Fotoğraf ve sinema sanatıyla gelen medya kültürü, yeni bir eğlence anlayışının da doğmasına yol açtı. Hatta sinema da seyircinin deforme bedene olan ilgisini fark etti. Fakat deforme bedenin komedi ile ilişkilenmesi artık mümkün değildi. Dolayısıyla 18. yüzyılda ortaya çıkan romantizm akımı sinemada kendini tekrar gösterdi. Frankenstein (1910), Dracula (1931), Freaks (1932), King Kong (1933) gibi deforme bedeni başrolüne alan gerilim, korku ve dram türünde filmler yapıldı (Courtine, 2013, s.225). Seyircinin deforme bedene acıma ve kutsamayla bakışı, deforme bedeni komedi alanından uzaklaştırıp onu tekrar trajik boyuta taşıdı. 1950 yılına gelindiğinde ise 19. yüzyıldaki sahneleme anlayışıyla yapılan ucube gösterileri neredeyse tamamen ortadan kalktı (Crockett, 2014). Fakat günümüze kadar gelinen süreçte bu sahneleme anlayışının dışında da deforme bedenlerin bir gösteri malzemesi olarak kullanıldığı mecraların olduğunu söylemek gerekmektedir 30.

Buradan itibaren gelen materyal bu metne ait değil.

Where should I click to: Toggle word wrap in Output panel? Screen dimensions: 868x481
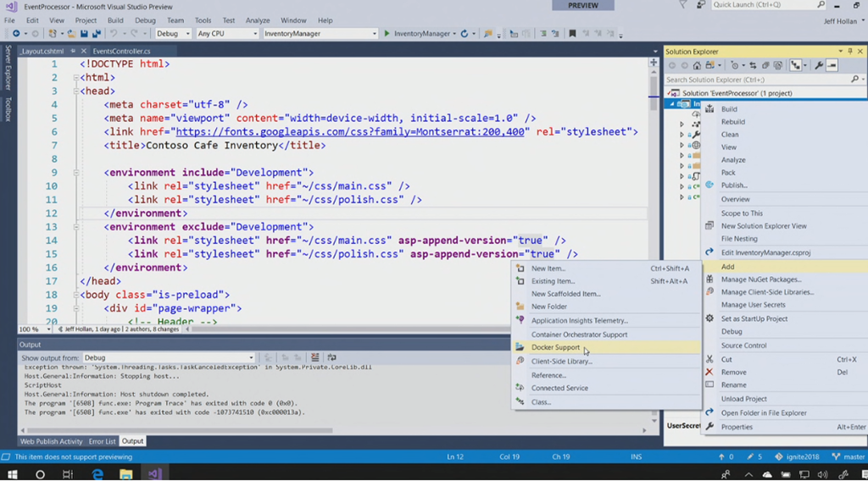pyautogui.click(x=331, y=358)
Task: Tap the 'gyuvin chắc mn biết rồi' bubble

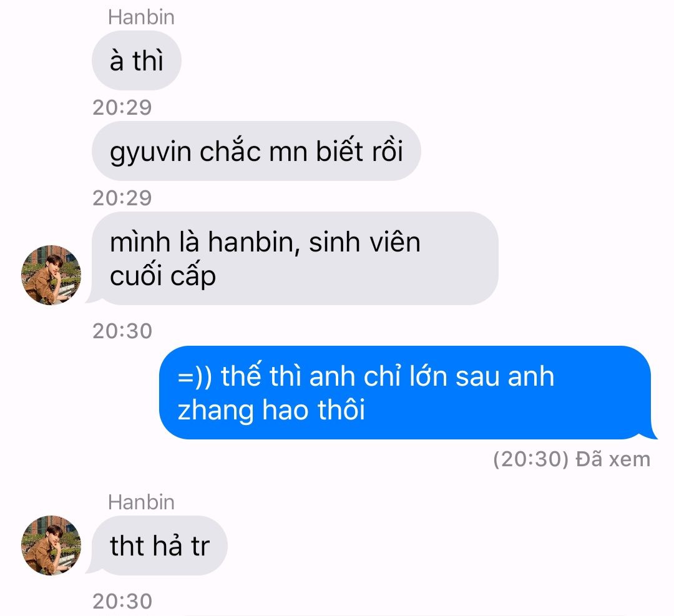Action: (x=256, y=151)
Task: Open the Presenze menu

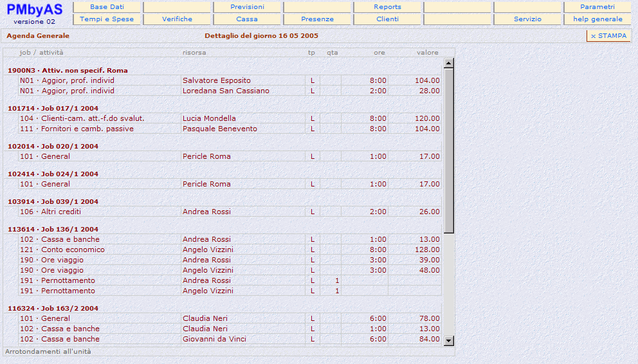Action: pyautogui.click(x=317, y=19)
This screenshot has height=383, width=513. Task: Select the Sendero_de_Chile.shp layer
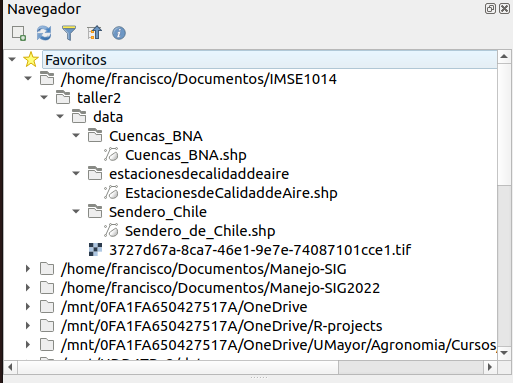pyautogui.click(x=200, y=231)

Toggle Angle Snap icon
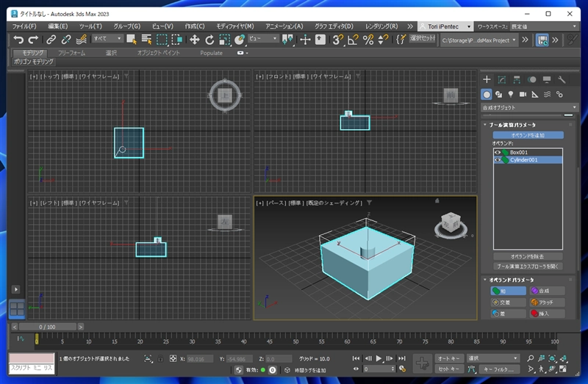point(353,40)
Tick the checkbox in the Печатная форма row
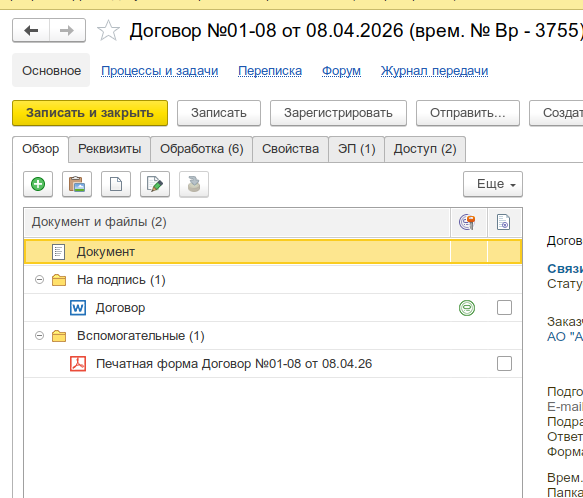The width and height of the screenshot is (583, 498). [x=504, y=363]
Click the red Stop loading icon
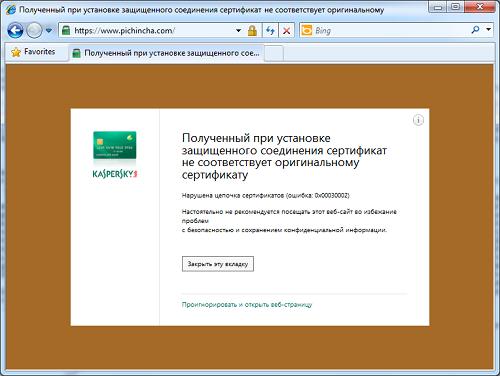 286,31
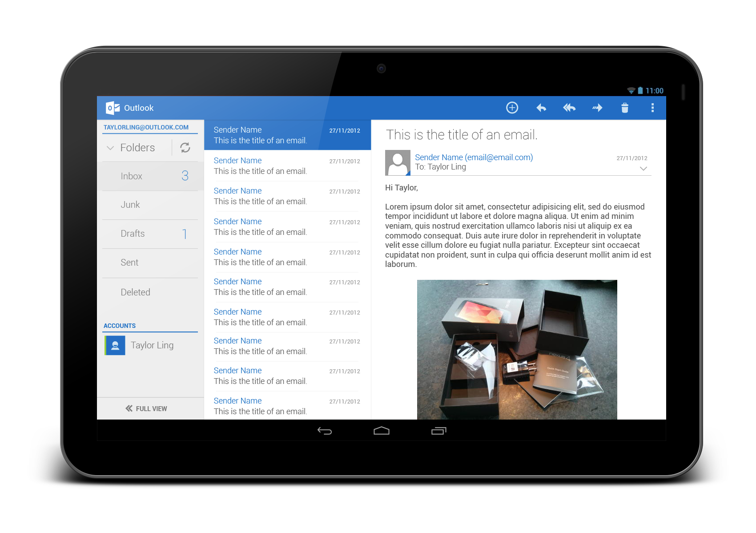
Task: Forward the open email
Action: point(597,108)
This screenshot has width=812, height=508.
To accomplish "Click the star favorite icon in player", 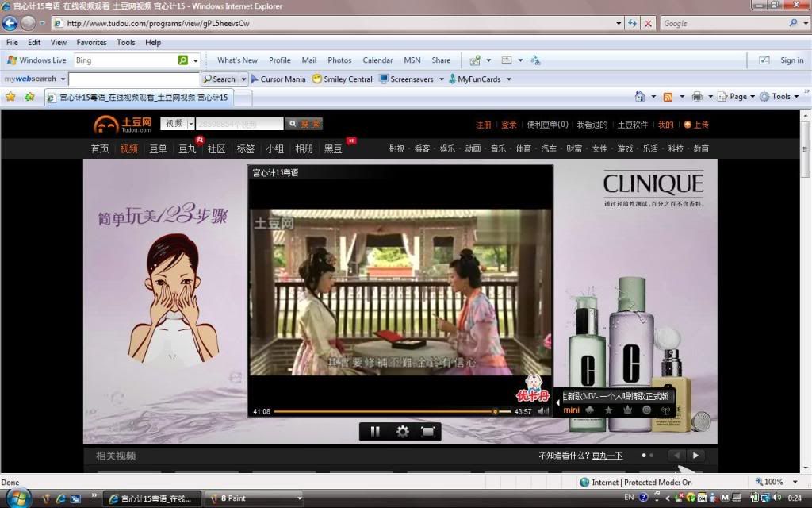I will [608, 410].
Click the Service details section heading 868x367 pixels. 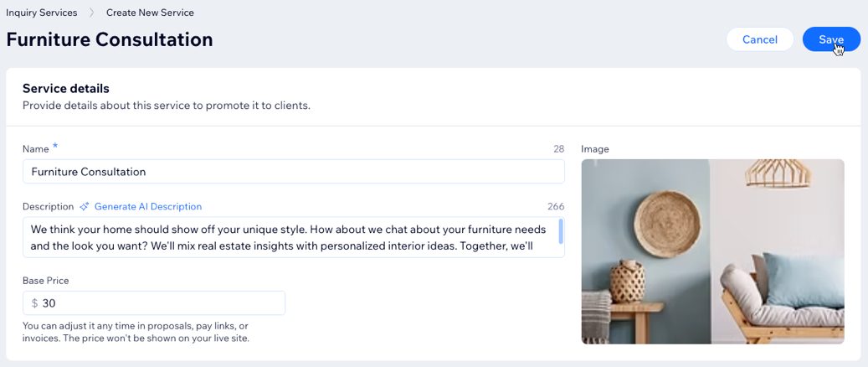click(66, 89)
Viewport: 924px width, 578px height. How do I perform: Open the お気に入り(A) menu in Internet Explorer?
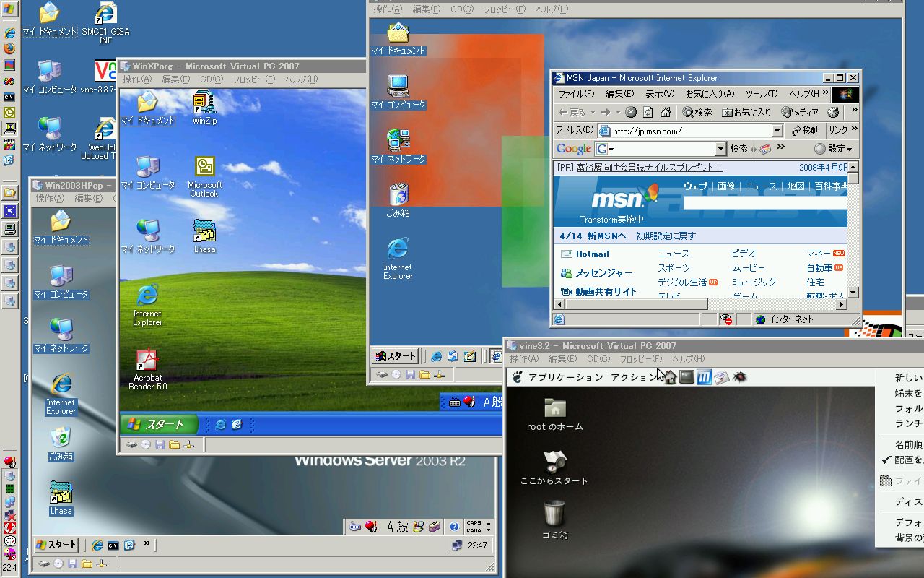pos(709,94)
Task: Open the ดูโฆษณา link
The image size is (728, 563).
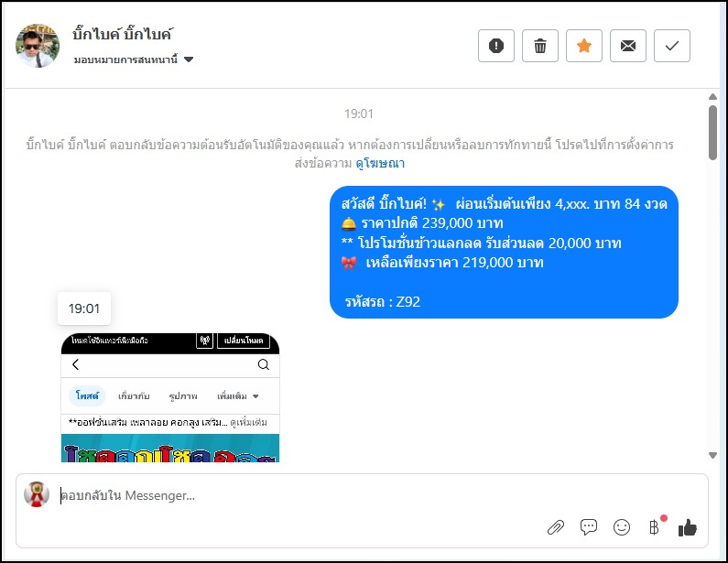Action: click(380, 163)
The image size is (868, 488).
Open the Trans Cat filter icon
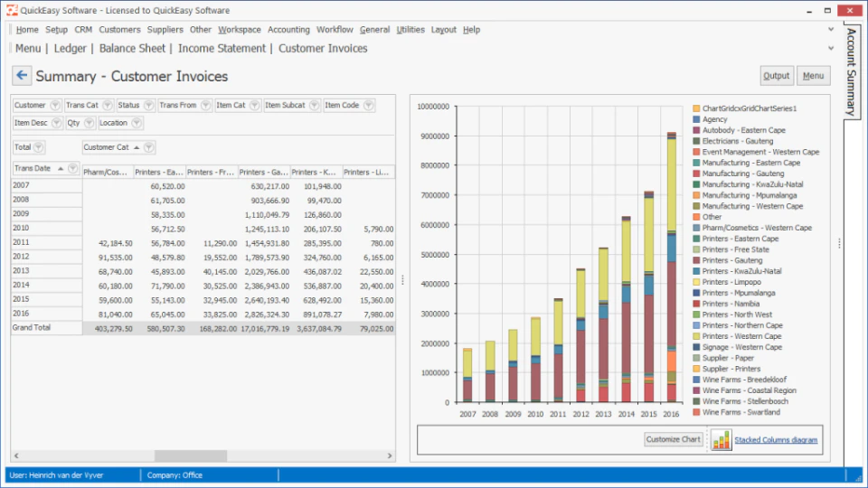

30 Genetik rahatsızlıkları yüzünden ağır deformasyonları olan ya da geçirdiği bir kaza sonucu deformasyona

uğramış bedenlerin medya üzerinden “reality show” kapsamında konu edilmesi veya Guiness Rekorlar Kitabı’nda yer alması örnek olarak gösterilebilir.